## Instructions for the task:
Where the data below contains pictures, omit them; output the rest word for word.

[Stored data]
Start of Block

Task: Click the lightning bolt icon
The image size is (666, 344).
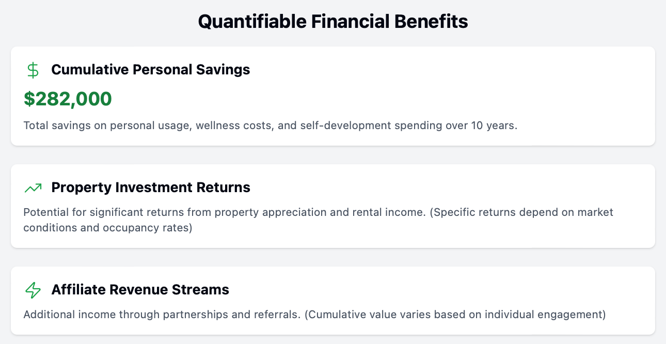Action: click(x=33, y=290)
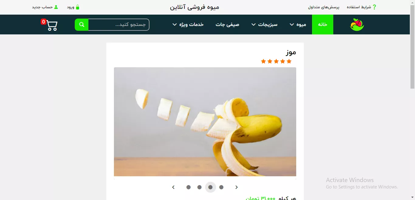Open the خانه home menu item
Screen dimensions: 415x200
[x=323, y=25]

End of Block

## Task solution:
Task: Click the lightning bolt icon
The image size is (666, 344).
Action: click(x=33, y=290)
Open the خانه home menu item
Screen dimensions: 415x200
[x=323, y=25]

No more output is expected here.